First post, so let's see how this goes:
On Saturday, 20 June 2015 at 00:07:12 UTC, Andrei Alexandrescu
wrote:
1. Reference counting: it's mutation underneath an immutable
appearance. For a good while I'd been uncomfortable about that,
until I figured that this is the "systems" part of D. Other
languages do use reference counting, but at the compiler level
which allows cheating the type system. It is somewhat fresh to
attempt a principled implementation of both reference counting
and safe functional collections, simultaneously and at library
level.
My conclusion is that changing the reference count in an
otherwise immutable structure is an entirely reasonable thing
to want do. We need a way to explain the type system "even
though the payload is const or immutable, I'll change this
particular uint so please don't do any optimizations that would
invalidate the cast". The user is responsible for e.g. atomic
reference counting in immutable data etc.
This idea makes sense with the type checker, although I'm not
sure how it fits D's current memory model. On the page detailing
const and immutable (dlang.org/const3.html) it mentions that
immutable data 'can be placed in ROM (Read Only Memory) or in
memory pages marked by the hardware as read only', which may be
problematic if an immutable's mutable reference counter is placed
in a read-only page. Would this potentially be changed? It
suggests that the compiler needs a way of telling if the struct
is a typical immutable struct or is privately-mutable,
publicly-immutable.
As for the language level, it helps to look at how an immutable
value propagates. It can be passed by value or by reference,
passed between threads without issue and its value never changes.
The thread safety strongly implies that what isn't immutable is
shared, so that every field in an immutable struct is still
thread-safe. Its exposed value never changing is also crucial
IMO, to the point where I think it should be a compiler error if
the 'facade' of immutability collapses (e.g. mutable data is
public or modifies a public function's result).
Passing copies also raises a point about the current state of
'immutable struct S', which has a few things different to normal
structs (and block anything but POD types. Is this intentional?).
Currently, D lacks destructors and postblit constructors on
immutable structs, giving the error 'Error: immutable method
SomeStruct.__postblit is not callable using a mutable object'.
Throwing an immutable qualifier makes it no longer recognisable
as a postblit constructor, so that doesn't work either. This
makes perfect sense under the current assumption that 'immutable
struct' implies it is a POD struct, but if/when under-the-bonnet
mutability goes ahead, this assumption will no longer hold (and
postblit constructors are pretty useful with refcounting). The
same goes for destructors, too. Without these, passing immutable
refcounts by copy isn't safe - the copy keeps the pointer, but
doesn't increase the counter.
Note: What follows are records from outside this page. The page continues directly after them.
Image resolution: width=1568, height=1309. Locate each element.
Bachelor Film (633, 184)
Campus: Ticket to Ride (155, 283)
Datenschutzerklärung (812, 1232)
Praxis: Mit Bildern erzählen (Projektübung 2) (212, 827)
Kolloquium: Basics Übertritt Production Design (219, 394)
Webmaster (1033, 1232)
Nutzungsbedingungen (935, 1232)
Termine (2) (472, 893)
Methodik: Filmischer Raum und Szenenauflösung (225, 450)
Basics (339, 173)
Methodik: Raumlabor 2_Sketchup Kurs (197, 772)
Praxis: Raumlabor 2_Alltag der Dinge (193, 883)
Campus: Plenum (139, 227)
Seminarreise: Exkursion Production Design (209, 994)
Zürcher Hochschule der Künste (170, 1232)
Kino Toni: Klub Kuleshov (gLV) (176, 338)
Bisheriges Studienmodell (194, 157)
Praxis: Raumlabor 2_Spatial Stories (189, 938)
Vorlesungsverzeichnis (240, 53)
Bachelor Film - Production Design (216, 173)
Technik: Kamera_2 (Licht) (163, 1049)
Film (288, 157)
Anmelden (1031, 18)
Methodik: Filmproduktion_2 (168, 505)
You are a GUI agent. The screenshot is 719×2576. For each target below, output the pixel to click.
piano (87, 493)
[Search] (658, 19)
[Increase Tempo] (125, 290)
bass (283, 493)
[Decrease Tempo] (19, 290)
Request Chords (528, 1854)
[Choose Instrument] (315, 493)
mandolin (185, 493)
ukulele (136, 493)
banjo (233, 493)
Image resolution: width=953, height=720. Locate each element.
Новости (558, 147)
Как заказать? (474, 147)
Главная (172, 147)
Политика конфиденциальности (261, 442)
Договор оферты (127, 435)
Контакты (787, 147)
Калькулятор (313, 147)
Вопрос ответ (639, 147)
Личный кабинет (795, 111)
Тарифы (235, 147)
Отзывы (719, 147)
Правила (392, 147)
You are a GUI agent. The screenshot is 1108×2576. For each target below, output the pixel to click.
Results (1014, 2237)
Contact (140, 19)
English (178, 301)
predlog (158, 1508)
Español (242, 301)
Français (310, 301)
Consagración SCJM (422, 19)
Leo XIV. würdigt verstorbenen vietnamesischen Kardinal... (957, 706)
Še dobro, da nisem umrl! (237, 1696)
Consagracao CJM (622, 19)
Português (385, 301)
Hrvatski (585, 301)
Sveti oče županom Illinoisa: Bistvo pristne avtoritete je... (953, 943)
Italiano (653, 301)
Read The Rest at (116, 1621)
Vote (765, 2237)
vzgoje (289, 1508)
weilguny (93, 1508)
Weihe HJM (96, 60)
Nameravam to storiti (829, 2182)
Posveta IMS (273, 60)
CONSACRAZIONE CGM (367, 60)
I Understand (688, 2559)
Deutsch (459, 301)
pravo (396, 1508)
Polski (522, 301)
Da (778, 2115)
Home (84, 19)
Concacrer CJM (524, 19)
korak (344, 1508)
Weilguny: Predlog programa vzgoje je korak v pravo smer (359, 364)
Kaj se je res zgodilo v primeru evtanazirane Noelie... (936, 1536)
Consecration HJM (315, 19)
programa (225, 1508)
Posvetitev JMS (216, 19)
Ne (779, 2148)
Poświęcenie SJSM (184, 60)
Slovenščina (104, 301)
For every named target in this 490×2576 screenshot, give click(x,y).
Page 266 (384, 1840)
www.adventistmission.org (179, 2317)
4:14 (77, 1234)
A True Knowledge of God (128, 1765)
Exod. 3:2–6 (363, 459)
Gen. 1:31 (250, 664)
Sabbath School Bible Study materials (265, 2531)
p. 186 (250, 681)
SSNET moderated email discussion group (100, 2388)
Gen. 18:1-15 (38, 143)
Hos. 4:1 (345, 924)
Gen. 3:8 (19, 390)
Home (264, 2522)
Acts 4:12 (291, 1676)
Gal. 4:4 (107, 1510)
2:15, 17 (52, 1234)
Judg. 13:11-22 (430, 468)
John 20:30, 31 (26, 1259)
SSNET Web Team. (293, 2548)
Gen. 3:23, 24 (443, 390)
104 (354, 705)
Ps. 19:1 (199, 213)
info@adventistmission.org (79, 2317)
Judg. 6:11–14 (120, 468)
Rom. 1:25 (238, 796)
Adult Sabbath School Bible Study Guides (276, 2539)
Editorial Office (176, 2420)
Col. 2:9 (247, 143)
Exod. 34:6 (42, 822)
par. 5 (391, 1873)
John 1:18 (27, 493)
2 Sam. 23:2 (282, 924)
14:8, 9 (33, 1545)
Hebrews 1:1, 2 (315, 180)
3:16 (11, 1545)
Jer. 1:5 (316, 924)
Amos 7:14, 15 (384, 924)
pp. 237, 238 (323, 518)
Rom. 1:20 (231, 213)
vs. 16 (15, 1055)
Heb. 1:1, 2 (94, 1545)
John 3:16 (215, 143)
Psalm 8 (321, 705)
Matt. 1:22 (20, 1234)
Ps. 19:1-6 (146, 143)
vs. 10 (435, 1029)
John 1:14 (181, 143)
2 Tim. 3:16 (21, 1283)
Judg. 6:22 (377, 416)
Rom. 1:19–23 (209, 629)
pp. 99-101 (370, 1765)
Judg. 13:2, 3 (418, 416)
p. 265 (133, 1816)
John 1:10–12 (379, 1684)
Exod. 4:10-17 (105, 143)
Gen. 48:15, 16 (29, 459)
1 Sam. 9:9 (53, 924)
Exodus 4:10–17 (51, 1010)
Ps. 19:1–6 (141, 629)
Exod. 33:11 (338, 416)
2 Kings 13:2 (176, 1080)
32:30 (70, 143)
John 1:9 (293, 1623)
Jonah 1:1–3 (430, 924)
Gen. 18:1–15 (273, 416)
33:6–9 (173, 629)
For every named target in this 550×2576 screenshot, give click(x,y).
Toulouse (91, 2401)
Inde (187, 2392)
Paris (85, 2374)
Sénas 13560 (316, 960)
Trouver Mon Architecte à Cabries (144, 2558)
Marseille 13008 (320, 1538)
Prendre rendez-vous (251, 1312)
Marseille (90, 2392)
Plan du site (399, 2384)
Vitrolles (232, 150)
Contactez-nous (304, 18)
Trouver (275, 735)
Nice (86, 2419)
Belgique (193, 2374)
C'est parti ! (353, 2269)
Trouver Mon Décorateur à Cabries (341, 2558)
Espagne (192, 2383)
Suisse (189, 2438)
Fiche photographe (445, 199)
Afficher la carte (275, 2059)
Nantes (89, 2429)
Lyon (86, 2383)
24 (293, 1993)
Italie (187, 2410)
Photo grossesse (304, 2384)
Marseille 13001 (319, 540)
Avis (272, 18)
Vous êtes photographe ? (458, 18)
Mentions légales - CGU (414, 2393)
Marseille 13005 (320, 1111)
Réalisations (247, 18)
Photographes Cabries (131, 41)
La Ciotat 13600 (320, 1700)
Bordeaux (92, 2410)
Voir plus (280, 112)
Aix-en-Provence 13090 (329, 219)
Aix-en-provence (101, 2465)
This leads to a potential
use-after-free if the copy outlives every 'proper' reference.
I'm not sure whether this is all necessary, however - it is
possible to just ignore 'immutable struct' and use 'alias
MyStruct = immutable(MyActualStruct);', in which case the
previous paragraph can be ignored.
After playing around with examples of how to do proper immutable
reference counting (e.g. static opCall factory) I think the
smallest change large enough to work with would be to allow
transitive immutability to not transfer immutability to 'private
shared' variables (or behave this way in the memory model, so
that casting to mutable is safe but the type system remains
entirely transitive), while simultaneously making it a
compile-time error to read or write to these variables from
exposed (public) functions. This may want to be loosened or have
exceptions (debug builds etc.), depending on other use-cases.
'shared' seems to be used at the moment for a few different hacks
(e.g. GDC having 'shared' and 'volatile' behave identically for a
while) and nothing particularly concrete, save some library
functions and inter-thread message passing. It also seems
suitable for avoiding overeager compiler optimisations, since the
'shared' qualifier already shows that typical assumptions can't
be made about it. Also, most existing scenarios I can think of
for a private shared variable in an immutable object are rather
contrived. Finally, it should push the use of atomic code, or at
least basic multithreading good practices.
The forcing public code to avoid touching the mutable variables
enforces the idea that this is meant for 'systems' code, not
typical implementation logic (it would be pointless to use it for
this). It also prevents the mutable-ness from leaking, either
through return values or other logic ('return (mutaBool)?1:0')
and enforces a clean design that the systems code wraps around,
not the implementation logic wrapping around (and depending on)
systems code.
A brief example using this change:
struct Container(T) {
struct Node {
private shared uint count;
ContainerImpl!T payload;
}
Node* node;
IAllocator alloc;
this() {
node = alloc.make!Node(1, ContainerImpl!T());
}
this(this) {
node.count.atomicOp!"++"; //
}
auto get() {
return node.payload;
}
alias get this;
~this() {
node.count.atomicOp!"++";
if(node.count == 0) alloc.dispose(node);
}
}
//Works like normal with enforced atomicity (maybe overkill
in single-threaded code)
//When immutable, everything but count is immutable, and the
exposed interface
//is statically guaranteed to be immutable too; everything is
thread safe.
Looking for cases where this might not be backwards compatible
leads to only a very narrow area that may cause behaviour changes:
struct S {
int i;
private shared T t;
~this() { t.cleanup(); }
}
struct T {
void cleanup();
immutable void cleanup();
}
...
{
immutable S s1 = S(1, T());
} //The transitively immutable s1.t is no longer immutable,
// so calls the mutable cleanup on destruct instead
2. Allocation: functional containers carry with them a
reference to an IAllocator interface, which tells them how to
do memory allocation. Somewhat paradoxically, it is sometimes
necessary to allocate memory even for immutable objects. For
example, in the concatenation "value ~ list", the list's
allocator must be used.
Again, the reference to IAllocator must be unqualified even
inside an otherwise qualified object.
The same idea should work here too.
Edmund
PS - any comments on this comment's style are welcome, I'm new to
posting here